Lateral diffusion of small solutes and partition of amphipaths in defect structures of lipid bilayers.

The excimer formation technique has been applied to investigate the mechanism of the lateral diffusion in the crystalline P beta' phase of dipalmitoylphosphatidylcholine vesicles. This became possible at low pyrene concentrations. From the shape of phase-transition curves, from the effect of pressure up to 150 bar and from the perturbation induced by cholesterol, we conclude that the free volume model could also be applied to the P beta' phase.
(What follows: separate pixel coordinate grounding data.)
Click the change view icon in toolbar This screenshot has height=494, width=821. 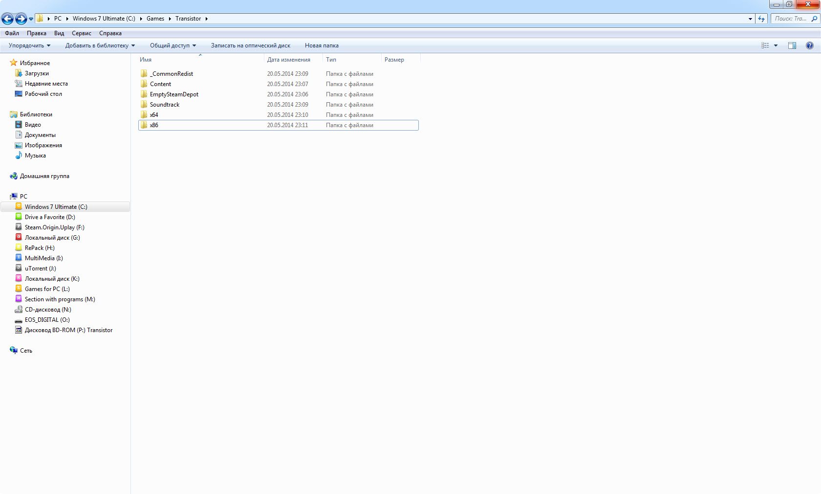[765, 45]
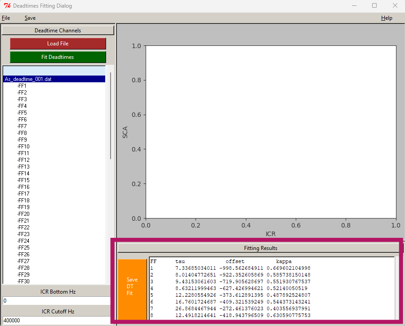Click the Tk app icon in title bar
Image resolution: width=405 pixels, height=326 pixels.
(6, 6)
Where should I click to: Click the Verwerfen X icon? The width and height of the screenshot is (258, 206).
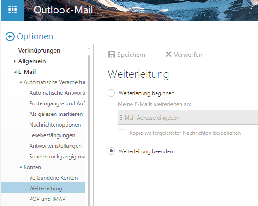pos(168,55)

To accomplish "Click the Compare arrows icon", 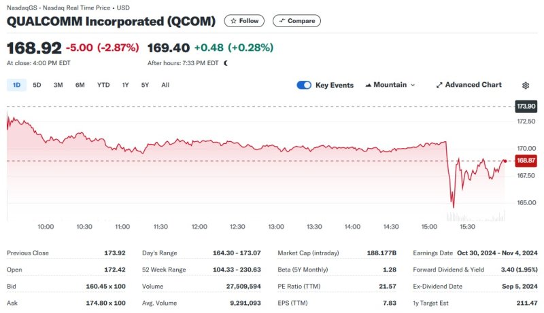I will point(282,21).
However, the diffusion is thought to occur in defect structures that are considered to form fluid pathways between domains of crystalline lipid. Partition coefficients of amphipaths provide a basis for testing for the role of defects. The amphipath chlorpromazine partitions into fluid membranes with a partition coefficient, kp, of 3200, into the crystalline phase with kp = 200 but into the P beta' phase with a value of kp = 800. This again gives rise to the assumption that the P beta' phase contains fluid domains that behave like the fluid L alpha phase and make up about 10-20% of the total amount of lipid in the bilayer. Cholesterol is known to interfere especially with defect structures in the P beta' phase. It fills up the gaps, and therefore reduces the partition coefficient to almost zero in the P beta' phase.